What is frustrating most to me as an educator is not that we are not trying. The trouble is that there are legions of educators who sacrifice their time to follow orders only to scrap their work when someone with a wild hair decides that something else better has come along.
It is foolish and silly for professionals in any field to put in the time to comply with directives that will only give way to something else the next week, month or year. This capricious and arbitrary leadership, in my opinion, is abusive and would not be tolerated in any other sector of employment.
The refrain from on high, however, is that we have to do this for the students. This is a cheap shot that implies that educators do not care about their students when they fail to see the value of investing time and effort into labor that will be disrespected and discarded. This is a cheap shot that fails to trust teachers to do the right thing for their students.

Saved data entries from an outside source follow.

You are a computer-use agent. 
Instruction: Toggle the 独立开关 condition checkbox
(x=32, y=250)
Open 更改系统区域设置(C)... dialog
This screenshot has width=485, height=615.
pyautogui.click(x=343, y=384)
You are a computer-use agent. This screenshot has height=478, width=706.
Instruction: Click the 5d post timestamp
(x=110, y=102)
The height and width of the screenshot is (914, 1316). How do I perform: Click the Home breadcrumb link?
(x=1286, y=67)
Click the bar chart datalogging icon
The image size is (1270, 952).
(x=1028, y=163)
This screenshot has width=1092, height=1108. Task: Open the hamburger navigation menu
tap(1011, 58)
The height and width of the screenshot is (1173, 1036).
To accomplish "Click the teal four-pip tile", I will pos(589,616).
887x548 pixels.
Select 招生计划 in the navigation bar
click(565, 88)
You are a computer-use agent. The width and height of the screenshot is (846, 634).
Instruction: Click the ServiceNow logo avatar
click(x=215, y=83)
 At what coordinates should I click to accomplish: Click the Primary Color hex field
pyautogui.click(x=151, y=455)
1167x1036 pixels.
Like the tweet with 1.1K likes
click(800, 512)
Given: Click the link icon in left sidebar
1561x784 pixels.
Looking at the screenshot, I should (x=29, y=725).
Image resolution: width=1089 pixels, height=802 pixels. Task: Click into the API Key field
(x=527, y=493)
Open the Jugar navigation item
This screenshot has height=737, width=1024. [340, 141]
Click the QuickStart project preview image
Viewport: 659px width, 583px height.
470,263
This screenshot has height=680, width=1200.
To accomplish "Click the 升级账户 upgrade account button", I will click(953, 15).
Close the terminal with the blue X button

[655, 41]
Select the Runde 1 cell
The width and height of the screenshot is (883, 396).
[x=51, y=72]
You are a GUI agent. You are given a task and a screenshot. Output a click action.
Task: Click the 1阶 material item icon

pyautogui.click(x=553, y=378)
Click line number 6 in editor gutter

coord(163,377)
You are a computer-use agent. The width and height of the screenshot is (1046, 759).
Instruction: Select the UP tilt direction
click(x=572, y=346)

In this age of data-driven instruction, we all find ourselves fretting over the numbers. When the statistics rear their ugly head, everyone from principals down to paraprofessionals must jump like servants answering their master's bell.
And, where are the students in this equation? They are consigned to being used as weapons with which to condemn the good work of those whom the public trusts to help. It should be no surprise that bullying is increasing in schools because the metrics in modern education do not give any reason for administrators or teachers to care. Evaluations are centered around student performance, but not student morale, happiness or safety.
While we cannot paper over student test scores, we can easily ignore and under-report student discipline because it is convenient to focus solely on the math and reading scores. The failing of this mindset is that students who do not feel safe on campus and do not feel supported by their schools are the same students whose families will eventually opt to remove them from public schools.
Parents and families of public school students should be alarmed that educators are being trained either overtly or covertly to look the other way because any sincere attempts to protect their students is perceived as distracting from the mission to create employees for the workforce.
In my opinion, the school system is currently designed and organized around benign neglect of the social and mental needs of students who come from broken homes, abusive families, low-income circumstances, and other situations that will never factor into why our schools face challenges. To speak up about this horrible situation is to be dismissed for making excuses.
Can I afford to stick my head into the ground like an ostrich? I would benefit greatly from doing so as it helps my numbers and gives my superiors the impression that I am a busy beaver. Perhaps I am wrong, but I have a different idea of what "student-centered" means.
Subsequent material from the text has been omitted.